The Country Club in Brookline
The Country Club of Brookline in Boston, Massachusetts. Photo by Stephen Munday/Getty Images

Of his mentee, Chag said LaCount’s personality and work ethic made her a natural leader.

“She has an incredible work ethic and enthusiasm and personality that’s infectious, so others tend to want to work with her,” he said. “People enjoy being around her.”

Now, nearly two decades after she first joined the club full-time, LaCount has taken the reins.

“She just struck us that she was the best person for the job, so much so that we decided not to do a search, but just to directly hire her,” said TCC President Lyman Bullard.

He added, “I think she has been preparing for this job her whole life, and she has just jumped right into it with great energy, enthusiasm and leadership.”

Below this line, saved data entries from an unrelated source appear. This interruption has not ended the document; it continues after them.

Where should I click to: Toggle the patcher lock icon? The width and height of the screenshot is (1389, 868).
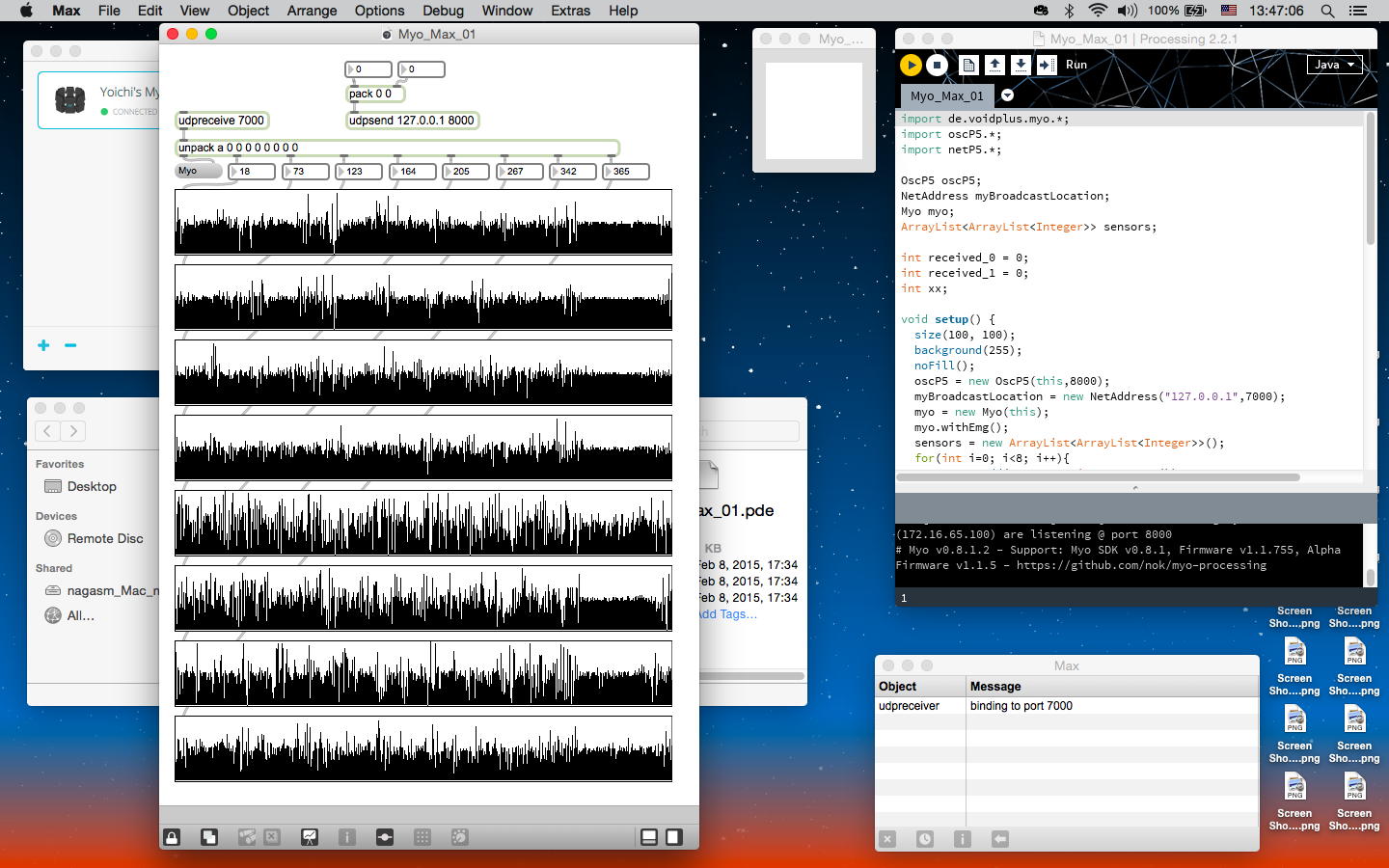(x=172, y=837)
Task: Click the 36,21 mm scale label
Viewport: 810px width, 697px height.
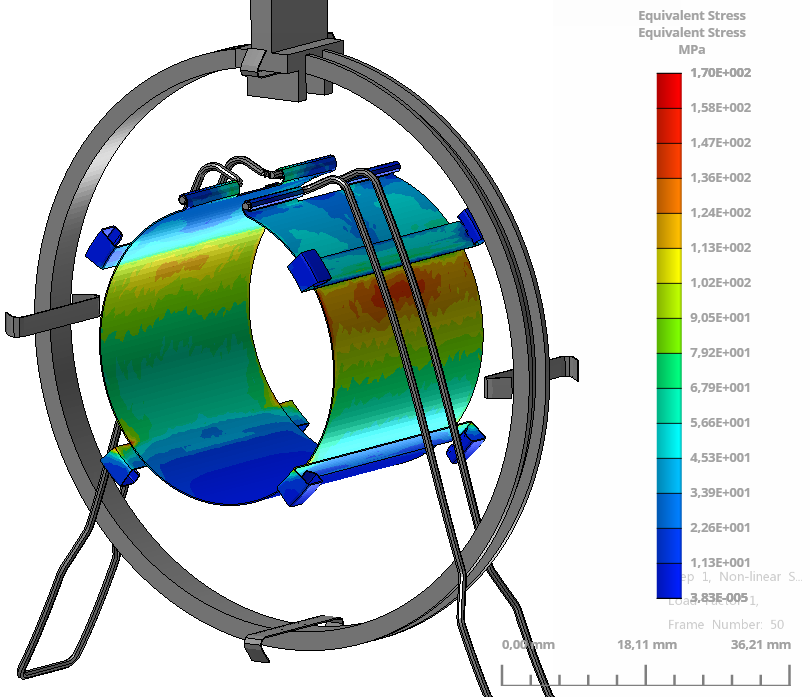Action: 762,645
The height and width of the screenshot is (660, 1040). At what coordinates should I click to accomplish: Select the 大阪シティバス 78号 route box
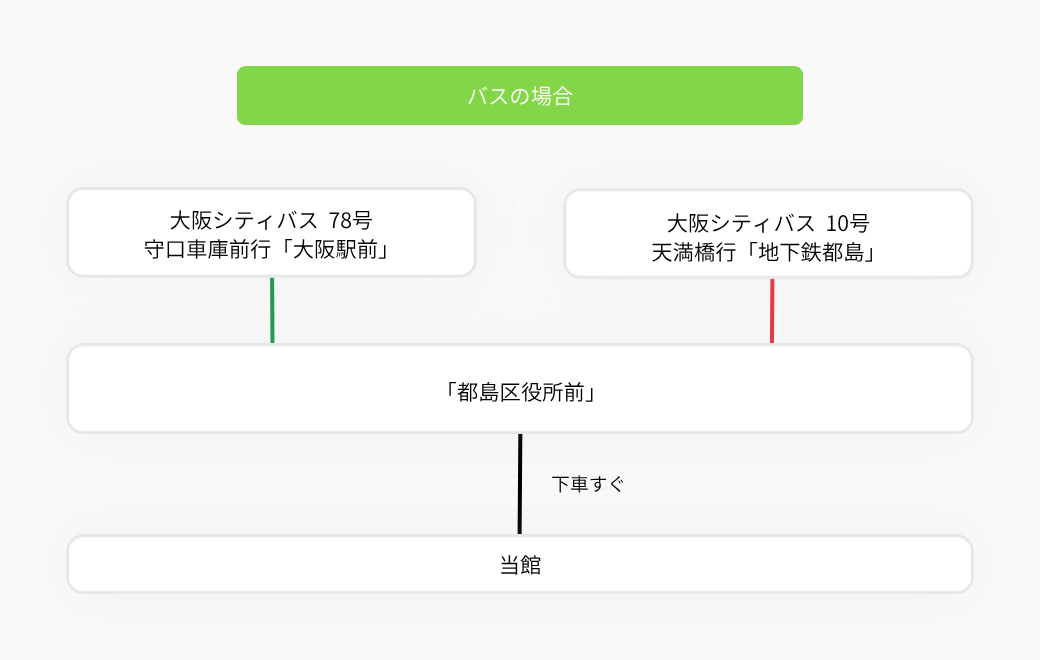pyautogui.click(x=271, y=232)
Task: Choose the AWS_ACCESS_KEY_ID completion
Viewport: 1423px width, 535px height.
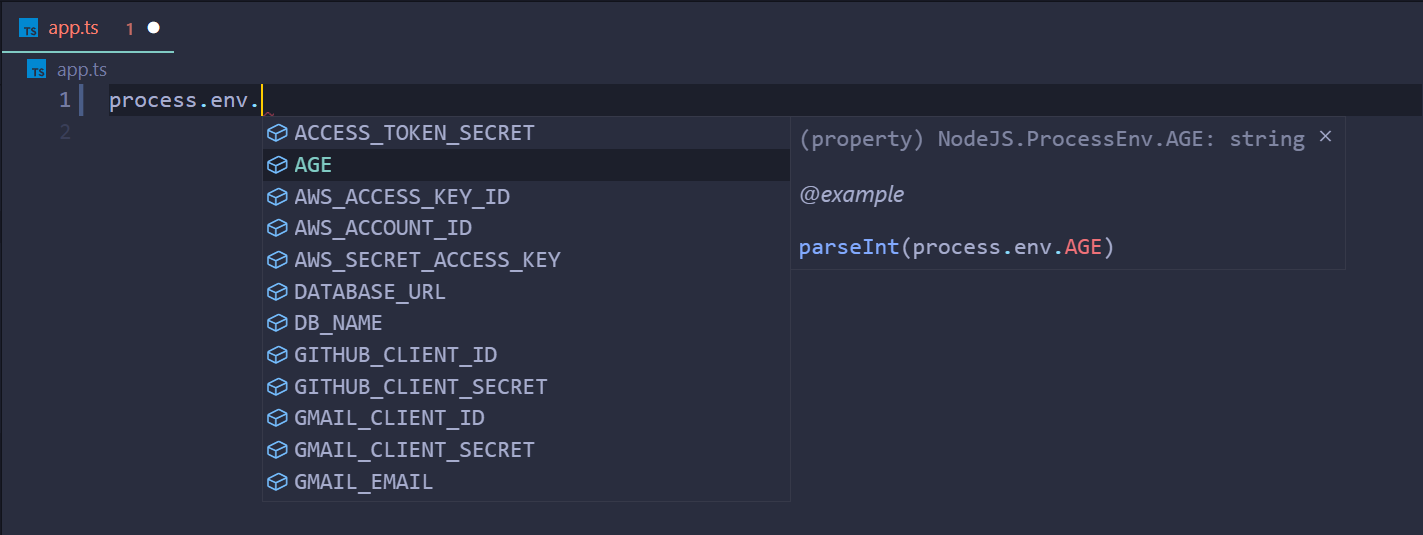Action: [402, 197]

LaCount, who took office in October of 2020, had her work cut out for her amid a pandemic, Bullard said.

“As you can imagine, in a COVID world, there are no dull months in any organization, anywhere,” he said. “I think she has everybody on the staff ready to be as creative and flexible as we need to be to make it a fun winter experience for our members.”

For her part, LaCount said she plans to maintain the stability the club saw under Chag’s leadership, even as TCC navigates high-profile projects and events, like the 2022 U.S. Open.

Chag, who is still with TCC in a senior advisor role at the club. but took a step back after 33 years on the job, said it has been “rewarding” to watch LaCount take the helm.

“To step back and watch someone else take it on, I do it with pride, because it’s an individual that was trained here and was ready to do it, so there’s a great deal of pride in it,” he said.

As the first woman to lead TCC, Bullard said, LaCount is continuing her record of paving the way for women in the club management world, a typically male-dominated industry.

“She earned it,” he said. “She was developed over a long period of time; she worked her way up and she completely earned it.”

The significance of being the club’s first female GM is not lost on LaCount.

Arnold Palmer Ligonier, Pa., winner of the U.S. Open golf championship in 1960, watches his tee shot on the first hole at The Country Club, June 20, 1963, in Brookline, Mass., at the start of the 1963 USGA Open.

“It comes with a great deal of responsibility, in my mind,” she said. “I have a daughter now. That, to me, comes with a whole other set of responsibilities for setting an example, whether it’s the next generation of club managers or the next generation of professionals, period, in any industry.”

But at the end of the day, she said, “There’s a part of me that always says, you want the best person for the job, and what is first and most important to me is that I was the most qualified person for this job.”

And do her children have any plans to join the family business?

“I did ask [my daughter] one day what she wanted to be when she grows up, and we haven’t gotten very far, other than that she wants to do gymnastics,” LaCount said, laughing.

With LaCount in club management and her husband in the restaurant industry, she described theirs as a “hospitality family,” one for whom working nights, weekends and holidays is just part of the norm.

“My husband and I just couldn’t be happier doing what we do,” she said. “If either of our children decides that they want to take this path, they will have nothing but support from their parents. But if they don’t, that’s OK too. As cliche as it sounds, every parent just wants to make sure that their kids are doing what they’re passionate about.”

(Editor’s note: This story originally ran on Nov. 10, 2020, in the Brookline Tab, and was edited to include the current title of Chag. Abby Patkin is a reporter for the MetroWest Daily News, part of the USA Today Network.)